**Your assignment**
This exercise calls for printing every record exactly once more.
-------- Extracted information --------
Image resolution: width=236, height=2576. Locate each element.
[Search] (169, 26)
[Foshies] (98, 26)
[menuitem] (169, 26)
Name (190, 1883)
--------
**Answer below**
Image resolution: width=236, height=2576. Locate each element.
[Search] (169, 26)
[Foshies] (98, 26)
[menuitem] (169, 26)
Name (190, 1883)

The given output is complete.